Task description:
Reproduce the listing from the line containing "The width and" through the line containing "This screenshot has width=918, height=468.", switching "checkmark icon" to "tick icon" and keeping everything else unchanged. Leave the pictures out.

Working data:
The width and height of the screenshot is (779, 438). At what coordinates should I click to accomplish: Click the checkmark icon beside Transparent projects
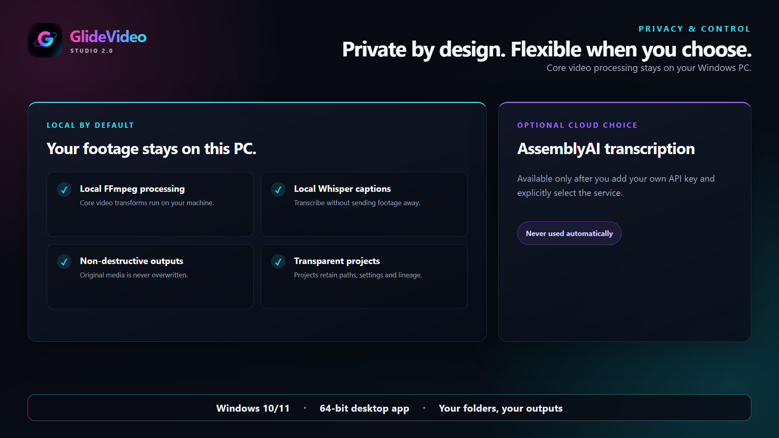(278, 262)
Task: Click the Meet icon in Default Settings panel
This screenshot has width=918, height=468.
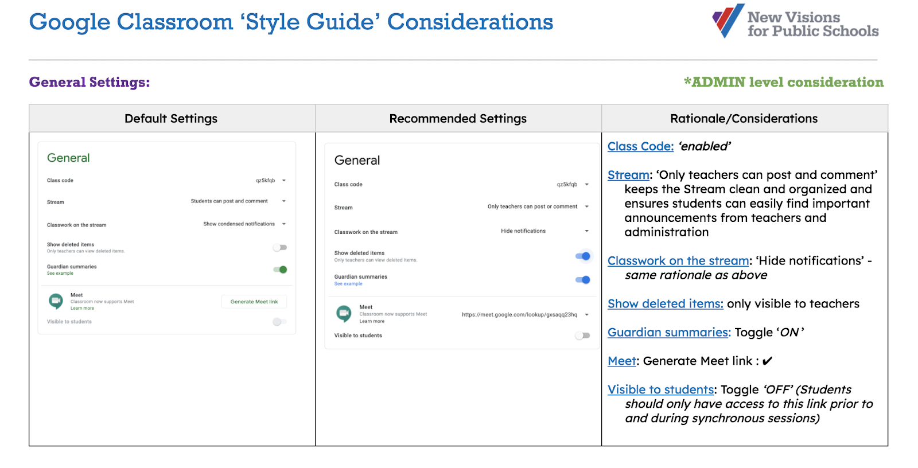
==
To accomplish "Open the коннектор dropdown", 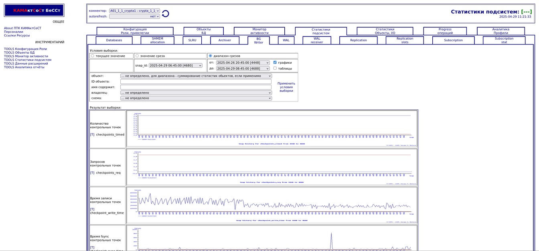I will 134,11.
==
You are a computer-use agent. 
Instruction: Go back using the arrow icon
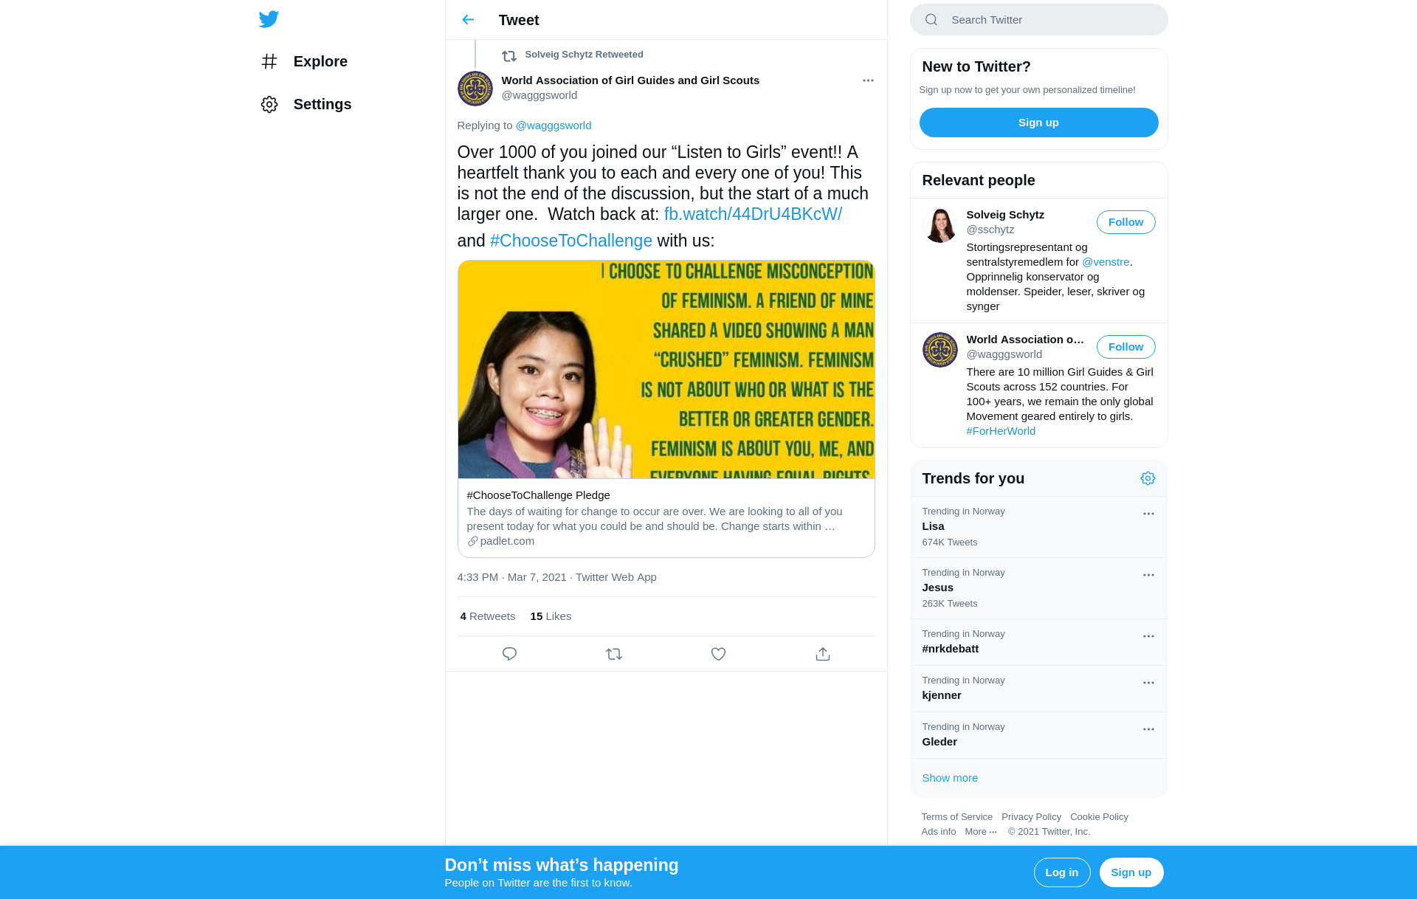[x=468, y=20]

The response:
The width and height of the screenshot is (779, 438). At what coordinates should I click to accomplish: Click the tick icon beside Transparent projects
(278, 262)
Task: Click the Meet icon in Default Settings panel
This screenshot has width=918, height=468.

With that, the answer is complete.